Временное затишье, наступившее после событий в Европе, закончилось. Последующие месяцы авианалеты, особенно в прибрежных городах Англии, стали неотъемлемой частью жизни горожан. В конце июля противник предпринял массированную атаку на Дувр. В воздух поднялись десятки наших истребителей, и в небе завязался ожесточенный бой, о напряженности которого можно судить уже по тому, что за тридцать минут сражения было уничтожено семнадцать вражеских самолетов. Говорили, что перед нападением немцы провели масштабную разведку, воспользовавшись при этом самолетами Красного Креста. Оставалось лишь благодарить судьбу за то, что по какой-то неведомой нам причине гитлеровцы не напали в жаркие июньские дни, когда бухта Дувра была под завязку забита баркасами и шлюпками беженцев, прибывающих из Голландии и Бельгии. Я хорошо помню французских солдат, как они с опаской поглядывали в безоблачное небо, а также женщин с детьми, которые, едва ступив на берег, стремились спрятаться под любым навесом, лишь бы не оставаться на открытой местности.
Часть вторая
Представление
Глава первая
В конце августа Ричарду дали небольшой отпуск. Мы решили выбраться на недельку из Лондона и отправились в Ньюлендс-Корнер – полюбоваться красотами Даунса [54]. Отель, в котором мы остановились, раньше был частным домом. Гостям разрешалось пользоваться огромной библиотекой, для нас с Ричардом, заядлых любителей чтения, это стало еще одним удовольствием, как и долгие прогулки в восхитительных садах, окружавших поместье. Перед отъездом из Лондона нам пришлось пережить несколько объявлений воздушной тревоги; к счастью, оповещения были совсем короткими.
В те дни я работала в диспетчерской ратуши, подменяя одну из ушедших в отпуск телефонисток. Для оповещения использовалась система цветовых сигналов. Фиолетовый предупреждал, что береговые наблюдатели заметили приближение вражеских самолетов. Затем следовал желтый – сигнал готовности всем службам противовоздушной обороны. И наконец, красный – звуковая тревога для граждан. Все посты гражданской обороны имели телефонную связь с центральной диспетчерской, куда передавали сведения о происшествиях и запросы на оказание помощи спасателей и медиков.
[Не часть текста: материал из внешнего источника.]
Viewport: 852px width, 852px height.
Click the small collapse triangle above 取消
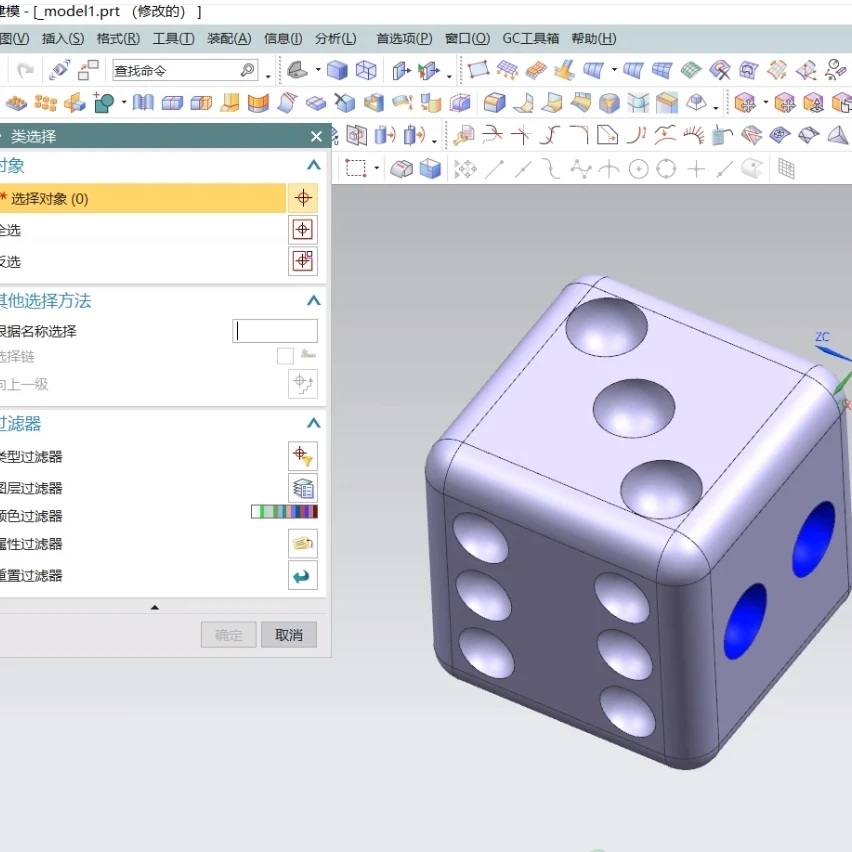tap(154, 607)
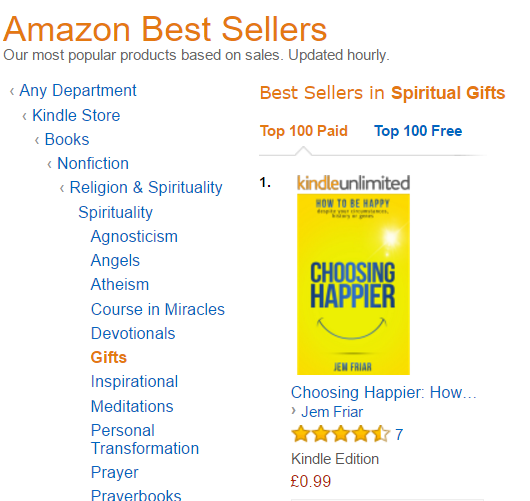Click the Kindle Unlimited logo above the book
Screen dimensions: 530x501
(x=353, y=183)

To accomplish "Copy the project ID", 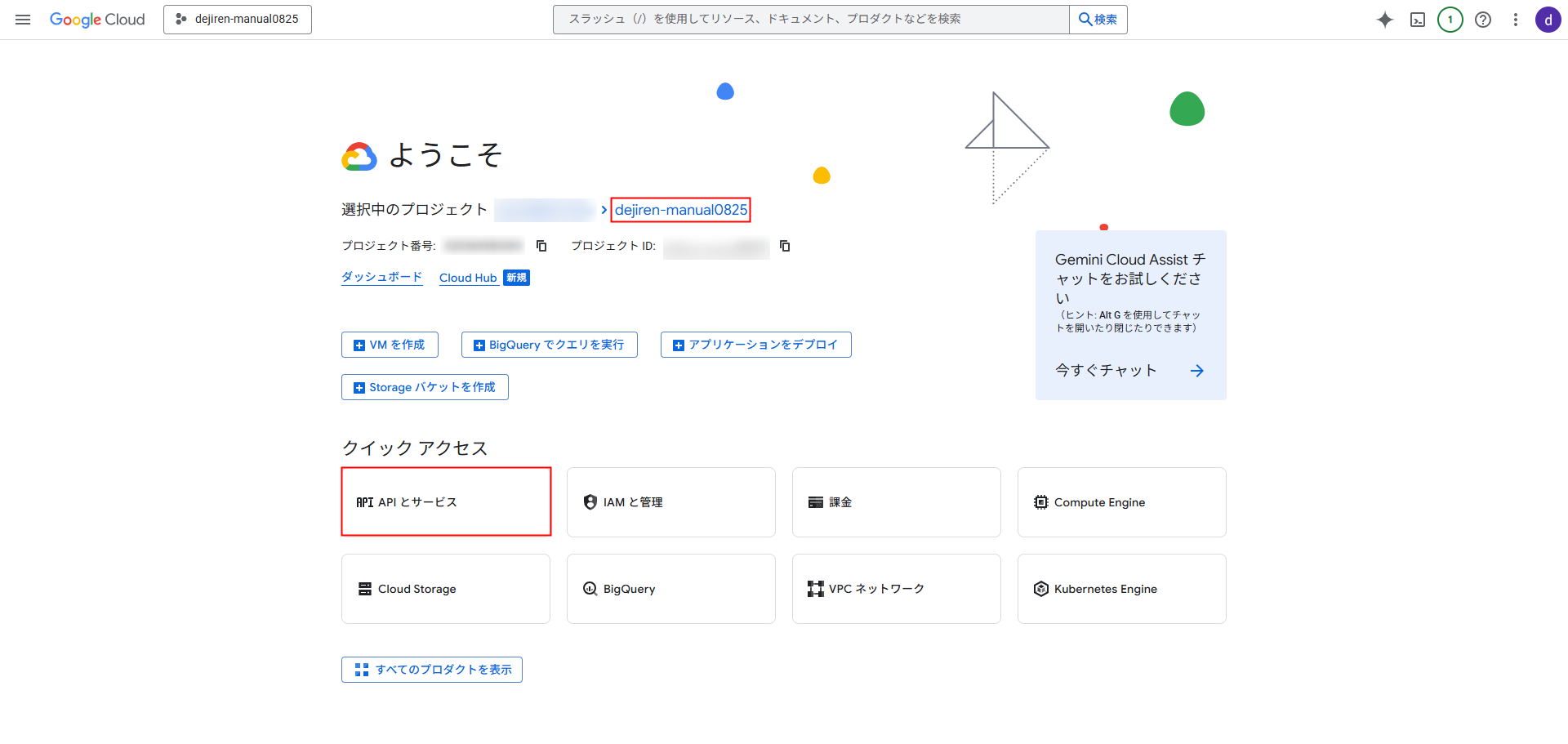I will point(785,246).
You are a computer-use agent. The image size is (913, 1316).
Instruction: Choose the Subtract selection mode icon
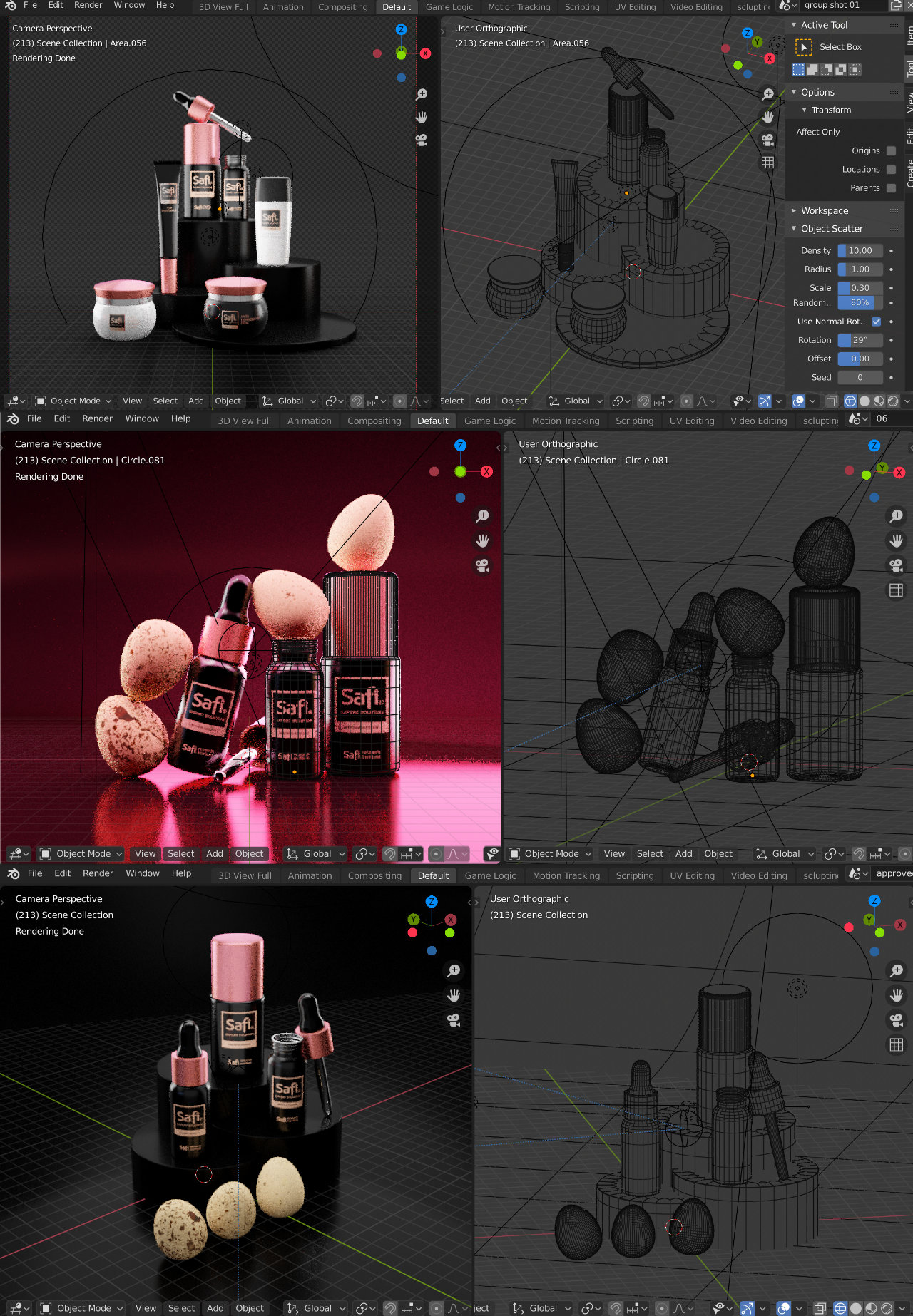(x=827, y=69)
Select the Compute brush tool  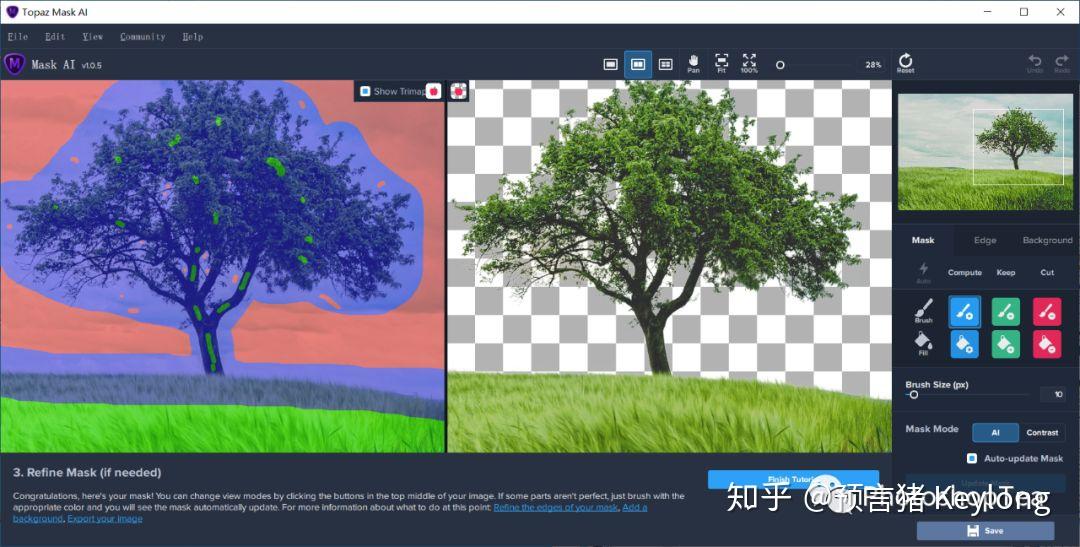(x=964, y=311)
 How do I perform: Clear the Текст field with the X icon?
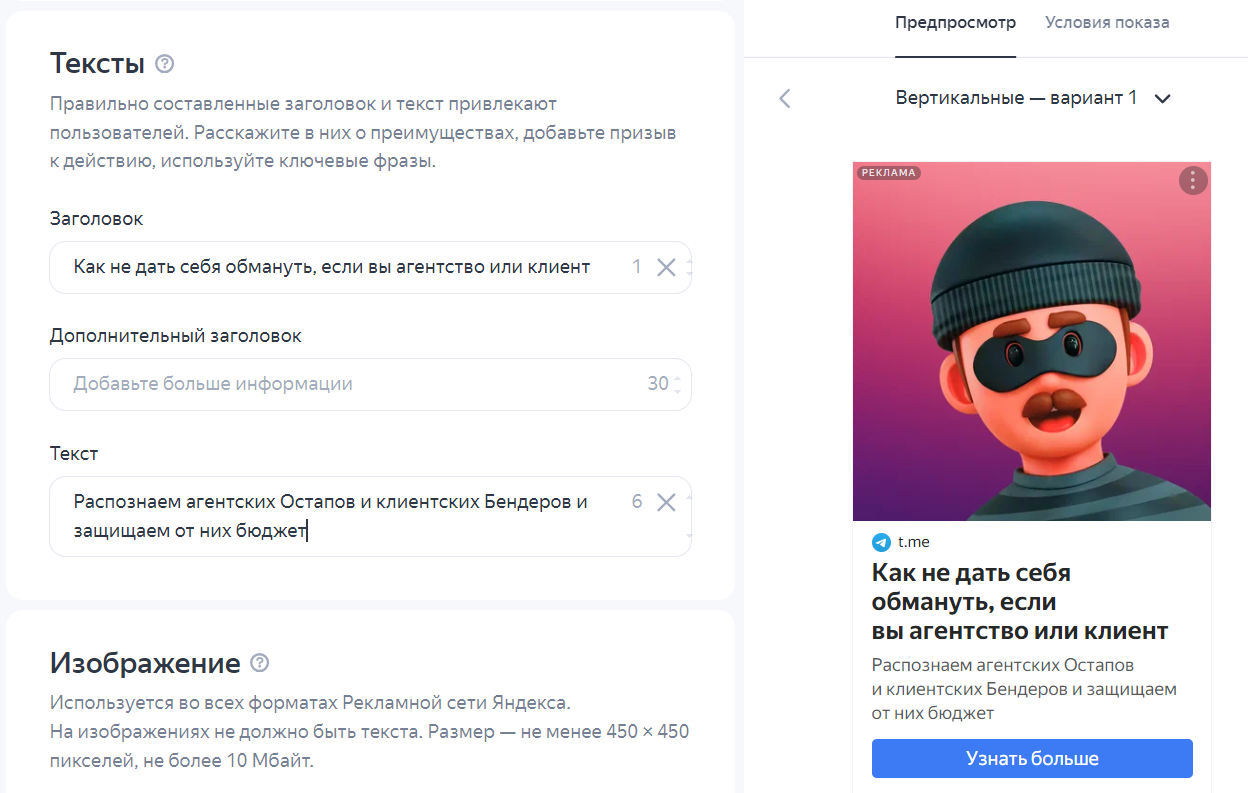[666, 503]
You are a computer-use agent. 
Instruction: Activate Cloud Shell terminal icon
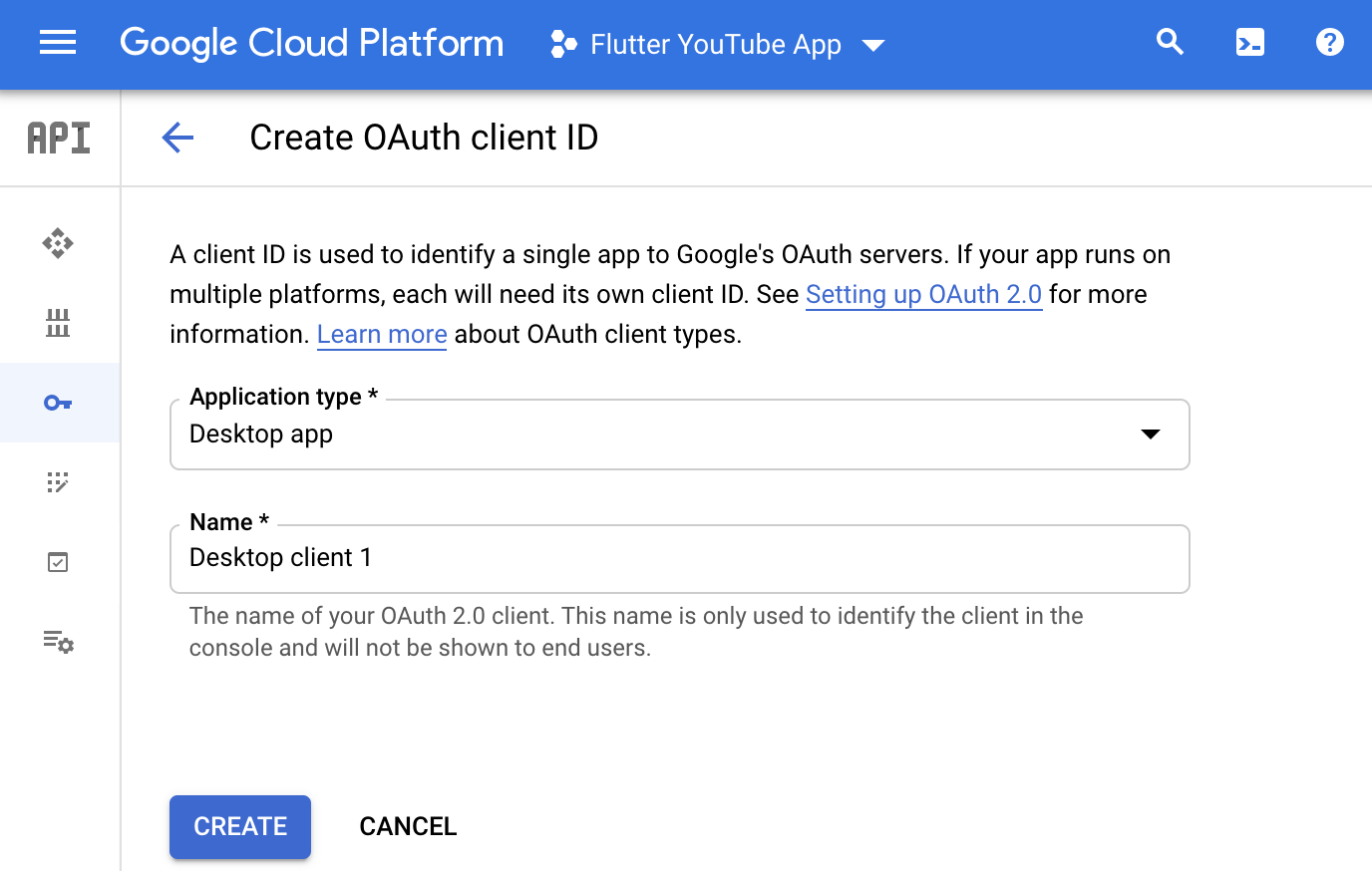click(1249, 43)
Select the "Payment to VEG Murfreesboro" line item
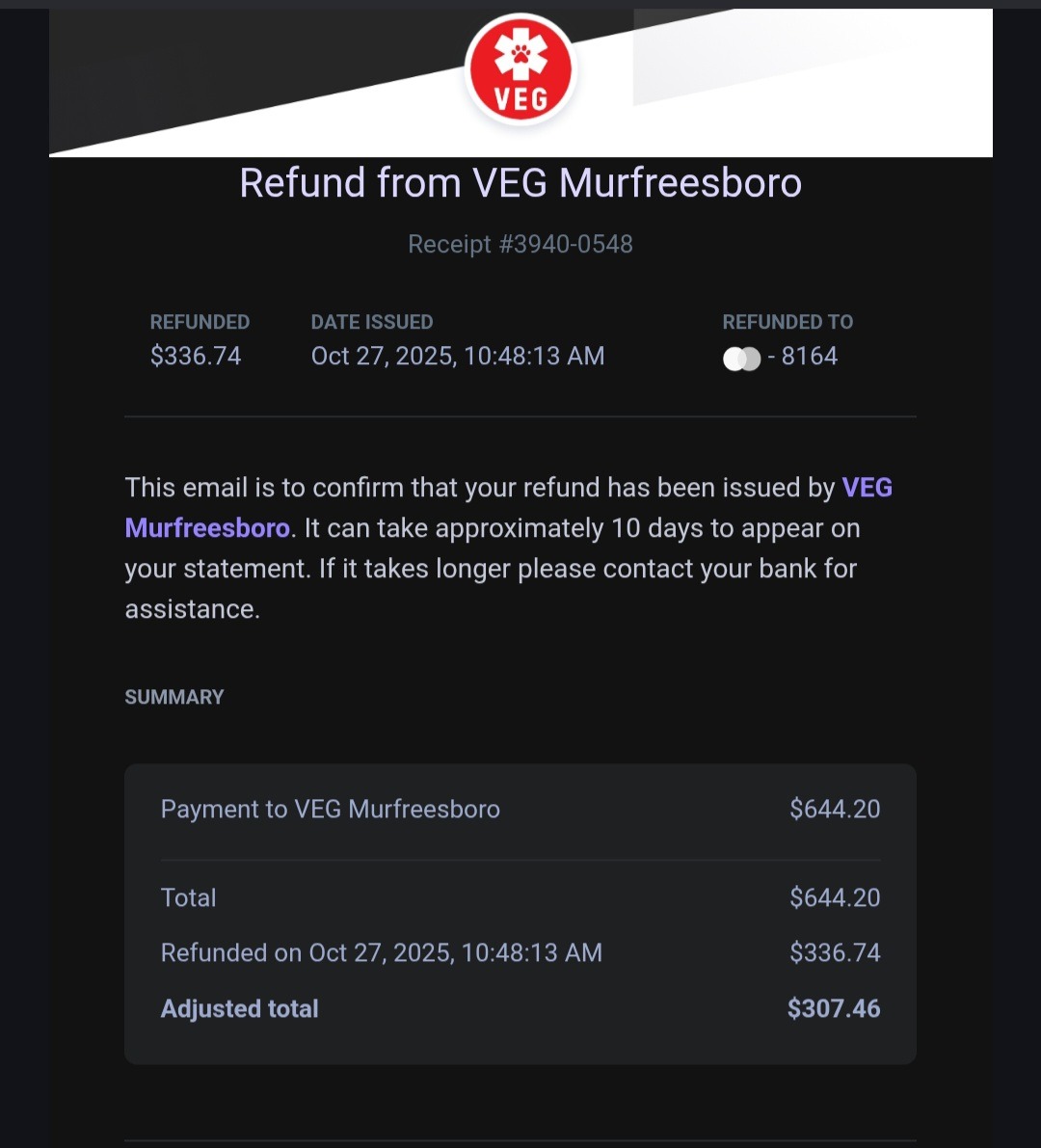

Думаю, и волонтеры, и штатные сотрудники испытывали невероятное напряжение: мы понимали, что красный сигнал тревоги больше не является учебным – все происходит по-настоящему, и с волнением ждали, когда настанет пора взяться за дело. После стольких тренировок мы не могли подвести нашего неутомимого наставника, мистера Кейна. Диспетчеры были настроены решительно, готовясь с максимальной эффективностью выполнить свою работу. Но затем пришел белый сигнал – отбой тревоги. Мы вздохнули с облегчением, смешанным с некоторой долей разочарования: нам не довелось продемонстрировать мастерство и доказать, что мистер Кейн не напрасно потратил столько времени и сил на наше обучение.